Un día en la vida

Manuel Barea

mbarea@diariodesevilla.es

Feliz odio en navidad

En la escuela, en la oficina, en el bar, en el partido, y hasta en la familia, cogemos a uno y lo trinchamos como al pavo

Cuánto del día dedicamos a hablar (mal) de alguien, de otro? ¿Qué hace o qué tiene esa persona para que otras dos o incluso un corrillo de cuatro o cinco -ahora amplificado en las redes sociales- estén volcadas en hablar (mal) de ella? ¿Dónde radica el poder de atracción del otro para que el grupo no tenga más tema de charla que ese individuo que es tan normal -o vulgar- como los que están largando de él? Lejos de pasar desapercibido, ignorado, se erige en protagonista ausente de una tertulia. ¿Será verdad eso que dicen, que a alguien le pitan los oídos cuando hablan de él?
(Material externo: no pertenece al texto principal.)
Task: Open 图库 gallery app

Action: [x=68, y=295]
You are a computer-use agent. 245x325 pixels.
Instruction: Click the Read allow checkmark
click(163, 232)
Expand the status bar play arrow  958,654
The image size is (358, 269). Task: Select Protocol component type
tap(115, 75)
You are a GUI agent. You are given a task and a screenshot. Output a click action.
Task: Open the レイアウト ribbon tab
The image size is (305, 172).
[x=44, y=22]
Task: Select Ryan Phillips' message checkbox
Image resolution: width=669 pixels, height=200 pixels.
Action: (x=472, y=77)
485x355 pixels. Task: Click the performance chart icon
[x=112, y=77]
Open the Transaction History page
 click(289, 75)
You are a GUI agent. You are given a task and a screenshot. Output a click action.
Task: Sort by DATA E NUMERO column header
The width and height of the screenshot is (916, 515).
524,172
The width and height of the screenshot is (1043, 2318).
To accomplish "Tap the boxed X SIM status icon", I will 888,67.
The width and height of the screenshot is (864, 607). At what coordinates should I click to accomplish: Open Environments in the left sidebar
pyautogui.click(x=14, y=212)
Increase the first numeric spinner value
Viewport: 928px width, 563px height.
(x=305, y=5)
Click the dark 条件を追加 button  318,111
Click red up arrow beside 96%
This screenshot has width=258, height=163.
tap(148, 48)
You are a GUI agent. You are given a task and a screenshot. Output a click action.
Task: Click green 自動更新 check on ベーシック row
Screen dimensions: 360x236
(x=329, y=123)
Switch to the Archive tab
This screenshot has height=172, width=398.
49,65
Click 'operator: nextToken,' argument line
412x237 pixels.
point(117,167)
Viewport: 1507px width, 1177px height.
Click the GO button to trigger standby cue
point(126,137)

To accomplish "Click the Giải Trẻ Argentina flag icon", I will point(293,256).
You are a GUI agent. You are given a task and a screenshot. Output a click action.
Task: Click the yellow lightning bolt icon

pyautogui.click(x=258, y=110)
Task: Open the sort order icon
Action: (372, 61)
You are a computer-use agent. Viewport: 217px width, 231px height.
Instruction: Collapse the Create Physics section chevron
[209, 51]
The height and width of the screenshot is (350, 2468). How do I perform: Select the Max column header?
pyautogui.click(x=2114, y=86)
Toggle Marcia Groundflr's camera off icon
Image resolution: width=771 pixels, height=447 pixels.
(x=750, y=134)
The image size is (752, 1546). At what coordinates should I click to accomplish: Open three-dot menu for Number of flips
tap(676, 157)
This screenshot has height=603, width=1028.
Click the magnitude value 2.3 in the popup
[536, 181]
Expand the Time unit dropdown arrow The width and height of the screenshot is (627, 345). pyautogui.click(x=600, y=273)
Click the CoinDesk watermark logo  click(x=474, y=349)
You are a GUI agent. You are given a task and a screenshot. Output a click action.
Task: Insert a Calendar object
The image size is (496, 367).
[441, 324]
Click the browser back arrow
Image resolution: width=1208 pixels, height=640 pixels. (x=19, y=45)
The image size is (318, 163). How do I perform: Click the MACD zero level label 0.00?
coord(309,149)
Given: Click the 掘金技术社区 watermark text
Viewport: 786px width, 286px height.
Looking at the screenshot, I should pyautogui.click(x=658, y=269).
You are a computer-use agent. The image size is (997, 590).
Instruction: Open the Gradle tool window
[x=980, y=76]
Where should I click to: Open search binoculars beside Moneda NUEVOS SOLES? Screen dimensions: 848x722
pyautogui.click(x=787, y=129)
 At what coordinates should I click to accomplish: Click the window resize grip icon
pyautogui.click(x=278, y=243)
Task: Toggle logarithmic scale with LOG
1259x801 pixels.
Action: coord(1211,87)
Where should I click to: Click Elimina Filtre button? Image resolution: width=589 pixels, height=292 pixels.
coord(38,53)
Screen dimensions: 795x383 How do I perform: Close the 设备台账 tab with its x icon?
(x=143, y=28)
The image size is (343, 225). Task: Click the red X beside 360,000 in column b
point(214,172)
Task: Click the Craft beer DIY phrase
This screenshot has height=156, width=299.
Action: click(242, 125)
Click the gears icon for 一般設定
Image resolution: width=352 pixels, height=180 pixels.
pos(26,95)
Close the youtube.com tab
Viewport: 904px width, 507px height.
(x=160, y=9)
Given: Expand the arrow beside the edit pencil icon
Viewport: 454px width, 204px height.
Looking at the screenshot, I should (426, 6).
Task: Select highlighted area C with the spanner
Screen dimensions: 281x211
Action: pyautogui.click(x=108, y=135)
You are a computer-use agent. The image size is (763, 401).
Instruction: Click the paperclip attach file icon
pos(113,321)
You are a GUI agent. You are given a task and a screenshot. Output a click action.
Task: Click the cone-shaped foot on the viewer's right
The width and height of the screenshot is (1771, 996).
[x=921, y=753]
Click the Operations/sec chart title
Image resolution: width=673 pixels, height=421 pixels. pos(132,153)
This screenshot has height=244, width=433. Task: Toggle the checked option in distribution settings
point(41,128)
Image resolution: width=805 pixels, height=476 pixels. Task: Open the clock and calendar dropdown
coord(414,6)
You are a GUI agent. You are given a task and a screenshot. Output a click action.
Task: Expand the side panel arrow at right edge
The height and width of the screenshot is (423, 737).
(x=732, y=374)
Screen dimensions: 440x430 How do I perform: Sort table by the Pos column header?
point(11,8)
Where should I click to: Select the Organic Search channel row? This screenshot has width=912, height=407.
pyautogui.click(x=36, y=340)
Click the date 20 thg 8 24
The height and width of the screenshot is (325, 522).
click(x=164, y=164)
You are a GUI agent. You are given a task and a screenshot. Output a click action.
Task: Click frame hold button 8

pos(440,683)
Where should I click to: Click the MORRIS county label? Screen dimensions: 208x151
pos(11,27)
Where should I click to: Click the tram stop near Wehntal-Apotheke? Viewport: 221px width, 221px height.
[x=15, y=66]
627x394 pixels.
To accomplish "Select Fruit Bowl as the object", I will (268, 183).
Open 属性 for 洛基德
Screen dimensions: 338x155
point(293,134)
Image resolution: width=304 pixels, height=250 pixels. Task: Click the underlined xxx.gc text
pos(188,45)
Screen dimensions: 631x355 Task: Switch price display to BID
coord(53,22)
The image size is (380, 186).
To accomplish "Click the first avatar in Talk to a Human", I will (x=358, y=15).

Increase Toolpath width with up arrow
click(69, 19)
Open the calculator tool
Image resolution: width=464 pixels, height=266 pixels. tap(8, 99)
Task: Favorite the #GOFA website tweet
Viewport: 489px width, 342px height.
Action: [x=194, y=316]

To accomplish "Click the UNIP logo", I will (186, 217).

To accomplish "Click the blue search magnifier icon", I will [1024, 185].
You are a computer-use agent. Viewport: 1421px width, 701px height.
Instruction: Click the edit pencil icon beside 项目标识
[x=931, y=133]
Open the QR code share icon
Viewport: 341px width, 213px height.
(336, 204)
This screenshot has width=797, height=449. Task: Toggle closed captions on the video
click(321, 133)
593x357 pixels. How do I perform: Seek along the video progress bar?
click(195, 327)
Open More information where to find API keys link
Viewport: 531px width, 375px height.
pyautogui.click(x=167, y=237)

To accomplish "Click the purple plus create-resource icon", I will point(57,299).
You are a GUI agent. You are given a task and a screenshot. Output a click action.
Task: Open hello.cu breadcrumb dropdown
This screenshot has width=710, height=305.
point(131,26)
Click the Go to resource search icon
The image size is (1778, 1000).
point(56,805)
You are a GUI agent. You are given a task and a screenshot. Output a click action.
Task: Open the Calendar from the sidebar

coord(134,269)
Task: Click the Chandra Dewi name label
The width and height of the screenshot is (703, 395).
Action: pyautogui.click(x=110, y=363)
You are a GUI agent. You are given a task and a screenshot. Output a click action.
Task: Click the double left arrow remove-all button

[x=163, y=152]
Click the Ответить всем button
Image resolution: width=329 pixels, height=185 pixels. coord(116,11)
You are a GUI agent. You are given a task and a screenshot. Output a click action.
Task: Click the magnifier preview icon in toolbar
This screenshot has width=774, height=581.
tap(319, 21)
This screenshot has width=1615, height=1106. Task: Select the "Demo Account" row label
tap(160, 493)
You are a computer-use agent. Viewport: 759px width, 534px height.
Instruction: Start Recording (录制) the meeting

La situación se repite una jornada tras otra. El objeto de conversación se impone un día más en la reunión como asunto central. ¿Qué ha hecho hoy? Nada. Pero alguien lo saca a colación y se habla sobre él. Es recurrente. ¿No hay de qué hablar? En absoluto: está ése, o ésa. A por él. Y de repente brota la expresión. "Lo odio". Con cuánta ligereza se dice esto. Odiar es barato. Aunque tiene una factura corrosiva, silenciosa, muy cara, que el odiador paga sin saberlo cada mañana al despertar. Lo nota en cierto ardor en los intestinos. Y nunca salda la deuda. Debe sospecharlo al verse en el espejo tras pasar las de Caín sentado en la letrina (donde ya ha empezado a odiar). La roncha va creciendo día a día, una grieta que lo raja por dentro cada vez más. Cree conocer al odiado, pero es mentira. No le hace falta. Puede que tenga información -casi siempre sesgada, o hecha a su medida para nutrir y justificar su oscura aversión- acerca de algún que otro detalle de la persona que, sin saberlo, le causa tan fatal estreñimiento. Al mismo tiempo crea noticias falsas e inventa sobre ella para compartir su odio, encontrar aliados y así no odiar solo. Odiar acompañado reparte esa factura negra, se va a escote con el odio y así la bilis se distribuye y no se aspira el azufre en soledad. Practicado de forma colectiva, el odio propicia placer, un fugaz calorcito sádico. Al menos entre los comunes. Los normales, nos decimos. Son una excepción esos lobos solitarios, los psicópatas, que lo ejercen contra su víctima sin más ayuda que la de sus neuronas abrasadas y su corazón de hielo y ni sienten ni padecen. Los demás, en la escuela, en la oficina, en el bar, en el partido, en la hermandad, y hasta en la familia, salivamos en manada con nuestro odio normal: cogemos a uno, lo trinchamos como al pavo en navidad y nos repartimos sus pedazos. Después nos deseamos felices fiestas y otro próspero año nuevo.